(Stored data entries)
────

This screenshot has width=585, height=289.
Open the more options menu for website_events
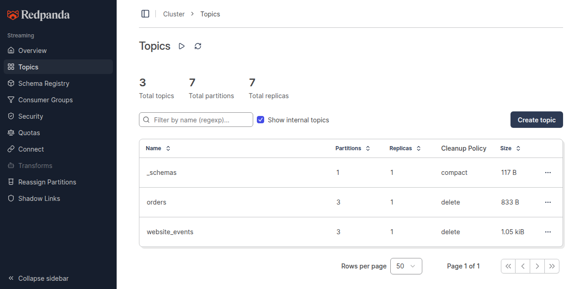click(x=548, y=232)
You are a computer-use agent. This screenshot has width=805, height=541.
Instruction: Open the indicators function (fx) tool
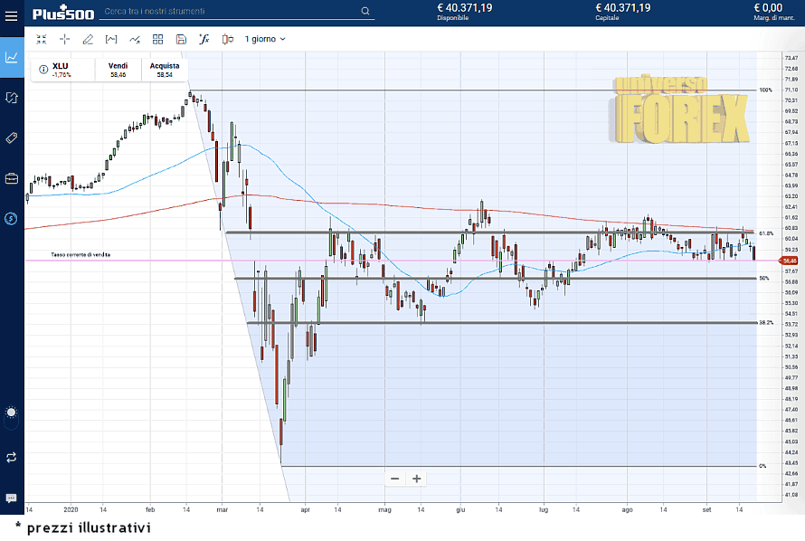204,39
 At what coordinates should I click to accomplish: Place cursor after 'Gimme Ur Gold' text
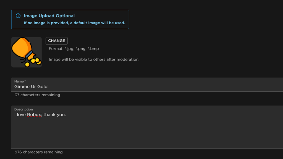pos(48,87)
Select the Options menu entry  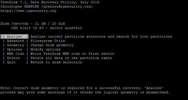(x=16, y=49)
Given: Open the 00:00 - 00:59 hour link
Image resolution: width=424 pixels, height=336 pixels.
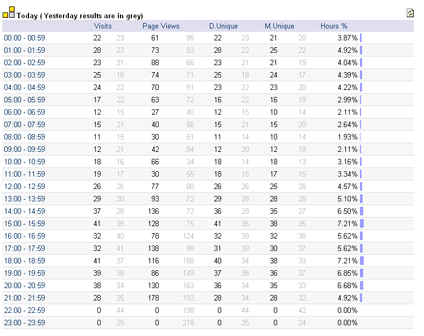Looking at the screenshot, I should pos(24,38).
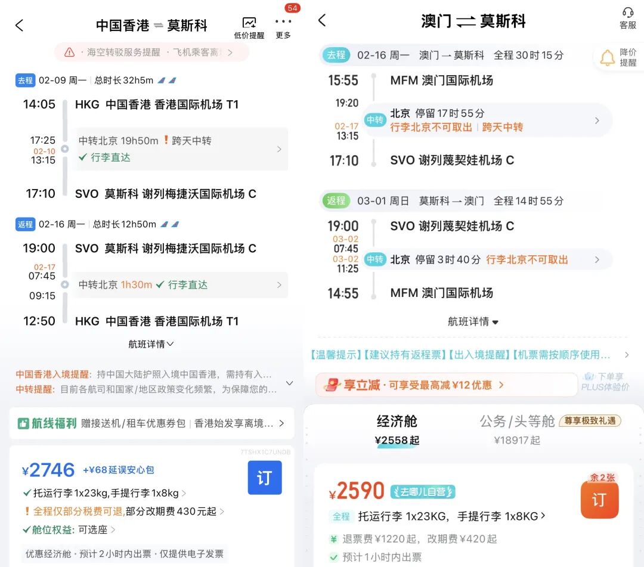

────

Only the lines from the one containing "Image resolution: width=424" through the last line of the entries should be transcribed, exactly and with no pictures.

Image resolution: width=424 pixels, height=336 pixels.
Looking at the screenshot, I should pos(24,38).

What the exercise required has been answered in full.